● What is required
Output the lines of the records starting at the line that contains "The width and height of the screenshot is (1000, 562)." and ending at the line that contains "(x=641, y=524)" as a Markdown table with columns Row and Line, skipping any blank lines.
[Start of Recorded data]
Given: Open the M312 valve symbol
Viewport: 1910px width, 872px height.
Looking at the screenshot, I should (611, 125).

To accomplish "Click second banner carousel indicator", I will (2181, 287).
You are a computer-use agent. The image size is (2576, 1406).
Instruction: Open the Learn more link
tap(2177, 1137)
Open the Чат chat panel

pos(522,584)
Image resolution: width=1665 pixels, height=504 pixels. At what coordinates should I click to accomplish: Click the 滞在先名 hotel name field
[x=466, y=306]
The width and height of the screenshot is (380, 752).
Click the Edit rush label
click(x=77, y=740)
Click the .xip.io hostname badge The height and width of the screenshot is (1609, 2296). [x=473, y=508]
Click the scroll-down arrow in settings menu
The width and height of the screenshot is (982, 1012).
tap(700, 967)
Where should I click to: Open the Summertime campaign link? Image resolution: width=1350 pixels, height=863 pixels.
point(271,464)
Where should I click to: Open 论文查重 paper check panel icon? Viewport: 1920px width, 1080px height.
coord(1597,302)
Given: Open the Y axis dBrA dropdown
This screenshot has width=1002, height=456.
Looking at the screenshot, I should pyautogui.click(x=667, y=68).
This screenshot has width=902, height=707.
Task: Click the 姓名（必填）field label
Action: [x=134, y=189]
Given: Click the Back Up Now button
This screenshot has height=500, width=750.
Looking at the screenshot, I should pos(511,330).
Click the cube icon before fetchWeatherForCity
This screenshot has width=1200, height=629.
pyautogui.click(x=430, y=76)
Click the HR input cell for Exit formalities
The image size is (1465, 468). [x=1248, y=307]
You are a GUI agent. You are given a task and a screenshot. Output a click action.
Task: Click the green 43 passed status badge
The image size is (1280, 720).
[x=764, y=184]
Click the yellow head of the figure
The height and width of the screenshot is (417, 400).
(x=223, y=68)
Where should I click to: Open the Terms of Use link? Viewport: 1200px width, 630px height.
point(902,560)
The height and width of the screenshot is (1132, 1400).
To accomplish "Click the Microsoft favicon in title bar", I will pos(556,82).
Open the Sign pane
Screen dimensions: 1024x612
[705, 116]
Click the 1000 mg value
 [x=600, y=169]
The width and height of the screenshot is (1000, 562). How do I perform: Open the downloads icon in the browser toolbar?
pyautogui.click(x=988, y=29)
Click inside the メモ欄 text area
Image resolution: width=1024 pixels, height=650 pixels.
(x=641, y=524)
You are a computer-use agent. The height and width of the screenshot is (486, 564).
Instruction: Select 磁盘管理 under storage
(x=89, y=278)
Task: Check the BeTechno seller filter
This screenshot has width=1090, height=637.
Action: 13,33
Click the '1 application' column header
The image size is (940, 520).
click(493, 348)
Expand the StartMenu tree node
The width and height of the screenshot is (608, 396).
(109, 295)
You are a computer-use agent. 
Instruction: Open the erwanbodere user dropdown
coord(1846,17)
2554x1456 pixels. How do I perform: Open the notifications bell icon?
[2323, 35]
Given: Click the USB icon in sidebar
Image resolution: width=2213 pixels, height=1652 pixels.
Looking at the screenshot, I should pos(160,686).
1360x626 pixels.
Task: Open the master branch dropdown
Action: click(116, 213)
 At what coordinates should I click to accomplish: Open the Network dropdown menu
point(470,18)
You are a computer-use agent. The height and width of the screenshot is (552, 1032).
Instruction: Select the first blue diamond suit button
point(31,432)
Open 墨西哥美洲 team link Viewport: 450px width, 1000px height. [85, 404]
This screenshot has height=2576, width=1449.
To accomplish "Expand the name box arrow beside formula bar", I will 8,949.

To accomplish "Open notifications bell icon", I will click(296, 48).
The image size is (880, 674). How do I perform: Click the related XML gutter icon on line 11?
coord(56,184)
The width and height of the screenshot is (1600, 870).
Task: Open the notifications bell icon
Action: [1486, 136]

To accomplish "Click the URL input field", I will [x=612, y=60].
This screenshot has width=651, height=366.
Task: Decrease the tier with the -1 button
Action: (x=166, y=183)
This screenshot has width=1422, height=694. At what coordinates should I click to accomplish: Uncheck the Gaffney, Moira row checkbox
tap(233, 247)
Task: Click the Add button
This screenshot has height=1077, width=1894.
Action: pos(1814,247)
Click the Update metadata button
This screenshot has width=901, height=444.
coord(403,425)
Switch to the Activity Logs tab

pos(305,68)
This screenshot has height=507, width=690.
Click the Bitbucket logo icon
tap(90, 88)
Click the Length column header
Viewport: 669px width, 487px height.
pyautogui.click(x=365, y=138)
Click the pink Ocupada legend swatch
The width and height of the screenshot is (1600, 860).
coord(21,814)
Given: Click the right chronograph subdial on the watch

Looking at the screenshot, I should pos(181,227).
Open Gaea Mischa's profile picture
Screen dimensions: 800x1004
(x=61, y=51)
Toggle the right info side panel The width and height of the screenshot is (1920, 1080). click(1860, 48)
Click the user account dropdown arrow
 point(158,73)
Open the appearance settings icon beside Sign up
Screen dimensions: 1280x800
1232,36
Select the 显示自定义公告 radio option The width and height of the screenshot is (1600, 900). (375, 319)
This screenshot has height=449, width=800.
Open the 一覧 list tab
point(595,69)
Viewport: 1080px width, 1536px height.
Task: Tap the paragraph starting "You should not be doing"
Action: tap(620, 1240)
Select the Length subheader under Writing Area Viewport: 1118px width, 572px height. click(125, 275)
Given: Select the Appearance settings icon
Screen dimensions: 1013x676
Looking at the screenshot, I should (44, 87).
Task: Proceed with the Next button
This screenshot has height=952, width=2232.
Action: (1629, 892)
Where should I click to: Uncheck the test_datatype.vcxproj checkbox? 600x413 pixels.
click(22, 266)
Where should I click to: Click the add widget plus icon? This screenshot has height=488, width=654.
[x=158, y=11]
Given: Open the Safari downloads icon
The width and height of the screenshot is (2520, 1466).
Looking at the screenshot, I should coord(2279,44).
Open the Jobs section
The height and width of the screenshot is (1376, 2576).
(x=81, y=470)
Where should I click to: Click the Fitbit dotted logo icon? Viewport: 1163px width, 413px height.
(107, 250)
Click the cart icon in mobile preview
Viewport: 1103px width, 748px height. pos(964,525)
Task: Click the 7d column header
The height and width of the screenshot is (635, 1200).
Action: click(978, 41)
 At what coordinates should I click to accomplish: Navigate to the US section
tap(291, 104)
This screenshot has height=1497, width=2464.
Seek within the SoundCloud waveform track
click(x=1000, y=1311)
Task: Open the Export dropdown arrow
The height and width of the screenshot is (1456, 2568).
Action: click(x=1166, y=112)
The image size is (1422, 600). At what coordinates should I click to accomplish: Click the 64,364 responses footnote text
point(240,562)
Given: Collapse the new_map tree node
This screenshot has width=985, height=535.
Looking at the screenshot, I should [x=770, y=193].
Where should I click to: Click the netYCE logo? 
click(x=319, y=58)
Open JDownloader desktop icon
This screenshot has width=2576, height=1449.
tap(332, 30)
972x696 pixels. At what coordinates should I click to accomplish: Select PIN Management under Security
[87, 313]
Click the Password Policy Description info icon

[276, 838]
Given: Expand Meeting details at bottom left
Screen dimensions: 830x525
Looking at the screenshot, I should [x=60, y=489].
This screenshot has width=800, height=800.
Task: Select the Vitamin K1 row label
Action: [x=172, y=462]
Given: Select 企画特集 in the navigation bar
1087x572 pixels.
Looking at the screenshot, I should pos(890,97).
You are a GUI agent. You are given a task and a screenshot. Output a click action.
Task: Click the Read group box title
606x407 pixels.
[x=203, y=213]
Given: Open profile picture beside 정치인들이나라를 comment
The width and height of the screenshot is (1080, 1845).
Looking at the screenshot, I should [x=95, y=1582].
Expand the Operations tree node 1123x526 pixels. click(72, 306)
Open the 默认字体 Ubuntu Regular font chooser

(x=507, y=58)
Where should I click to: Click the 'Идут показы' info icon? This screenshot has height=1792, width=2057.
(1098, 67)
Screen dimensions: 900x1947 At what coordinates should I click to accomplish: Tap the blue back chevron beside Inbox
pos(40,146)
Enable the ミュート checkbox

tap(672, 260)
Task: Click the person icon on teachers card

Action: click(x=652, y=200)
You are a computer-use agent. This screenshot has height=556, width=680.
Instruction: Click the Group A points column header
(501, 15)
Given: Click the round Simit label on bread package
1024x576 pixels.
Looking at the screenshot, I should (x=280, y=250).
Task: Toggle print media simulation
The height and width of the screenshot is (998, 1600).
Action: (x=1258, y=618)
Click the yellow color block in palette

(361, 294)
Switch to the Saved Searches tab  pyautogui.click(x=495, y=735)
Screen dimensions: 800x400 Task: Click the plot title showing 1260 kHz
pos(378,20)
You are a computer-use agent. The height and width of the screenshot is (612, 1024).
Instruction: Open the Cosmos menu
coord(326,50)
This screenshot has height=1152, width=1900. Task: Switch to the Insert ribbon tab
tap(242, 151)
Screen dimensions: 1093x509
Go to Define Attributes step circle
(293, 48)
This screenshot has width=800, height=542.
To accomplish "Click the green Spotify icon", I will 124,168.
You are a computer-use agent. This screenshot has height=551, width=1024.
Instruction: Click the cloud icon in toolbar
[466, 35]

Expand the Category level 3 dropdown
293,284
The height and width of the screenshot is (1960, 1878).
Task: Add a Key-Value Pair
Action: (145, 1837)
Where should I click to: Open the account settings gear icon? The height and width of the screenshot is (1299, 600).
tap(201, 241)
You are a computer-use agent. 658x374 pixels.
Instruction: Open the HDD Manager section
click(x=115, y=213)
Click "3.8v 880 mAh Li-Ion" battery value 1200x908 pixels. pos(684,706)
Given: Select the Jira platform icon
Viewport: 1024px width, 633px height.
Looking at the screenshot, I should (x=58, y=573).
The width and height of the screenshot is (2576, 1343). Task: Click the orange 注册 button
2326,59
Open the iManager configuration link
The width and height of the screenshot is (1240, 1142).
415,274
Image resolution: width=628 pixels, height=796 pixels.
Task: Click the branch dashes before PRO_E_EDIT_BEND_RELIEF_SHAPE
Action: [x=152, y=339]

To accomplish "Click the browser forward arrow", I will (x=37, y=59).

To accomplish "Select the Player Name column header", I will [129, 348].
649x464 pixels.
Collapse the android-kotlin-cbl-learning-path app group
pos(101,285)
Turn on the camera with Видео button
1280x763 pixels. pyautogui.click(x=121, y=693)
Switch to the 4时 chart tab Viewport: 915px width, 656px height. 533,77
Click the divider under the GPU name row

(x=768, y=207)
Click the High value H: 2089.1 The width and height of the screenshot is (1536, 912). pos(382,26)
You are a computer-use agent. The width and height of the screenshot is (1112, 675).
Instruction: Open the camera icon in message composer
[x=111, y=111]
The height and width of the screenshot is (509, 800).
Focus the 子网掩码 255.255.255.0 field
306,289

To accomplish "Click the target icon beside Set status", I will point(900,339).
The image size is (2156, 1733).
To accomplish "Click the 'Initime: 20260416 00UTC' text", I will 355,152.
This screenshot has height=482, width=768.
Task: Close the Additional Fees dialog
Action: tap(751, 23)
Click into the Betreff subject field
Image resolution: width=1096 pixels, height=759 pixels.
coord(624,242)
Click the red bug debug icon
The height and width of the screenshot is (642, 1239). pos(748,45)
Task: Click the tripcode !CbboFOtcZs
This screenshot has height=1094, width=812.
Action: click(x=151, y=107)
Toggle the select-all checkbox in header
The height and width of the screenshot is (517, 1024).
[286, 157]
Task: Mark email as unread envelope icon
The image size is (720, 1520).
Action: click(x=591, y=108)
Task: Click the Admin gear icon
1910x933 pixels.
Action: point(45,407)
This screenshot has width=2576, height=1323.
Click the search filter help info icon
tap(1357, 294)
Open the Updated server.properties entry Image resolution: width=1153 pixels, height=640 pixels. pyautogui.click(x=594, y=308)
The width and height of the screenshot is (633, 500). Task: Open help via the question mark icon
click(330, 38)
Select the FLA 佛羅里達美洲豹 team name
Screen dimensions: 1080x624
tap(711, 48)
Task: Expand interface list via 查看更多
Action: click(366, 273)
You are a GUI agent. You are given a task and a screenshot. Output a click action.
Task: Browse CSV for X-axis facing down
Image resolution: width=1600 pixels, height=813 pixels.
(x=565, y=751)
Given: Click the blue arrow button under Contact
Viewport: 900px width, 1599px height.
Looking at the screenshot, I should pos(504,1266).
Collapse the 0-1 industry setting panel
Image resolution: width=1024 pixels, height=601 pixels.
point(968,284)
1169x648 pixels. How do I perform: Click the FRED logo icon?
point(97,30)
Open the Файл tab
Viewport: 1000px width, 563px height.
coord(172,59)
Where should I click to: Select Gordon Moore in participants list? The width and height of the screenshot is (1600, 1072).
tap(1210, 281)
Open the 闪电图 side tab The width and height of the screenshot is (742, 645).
[End of Recorded data]
● Answer to this problem
| Row | Line |
|---|---|
| 1 | The width and height of the screenshot is (1000, 562). How do I perform: Open the downloads icon in the browser toolbar? |
| 2 | pyautogui.click(x=988, y=29) |
| 3 | Click inside the メモ欄 text area |
| 4 | Image resolution: width=1024 pixels, height=650 pixels. |
| 5 | (x=641, y=524) |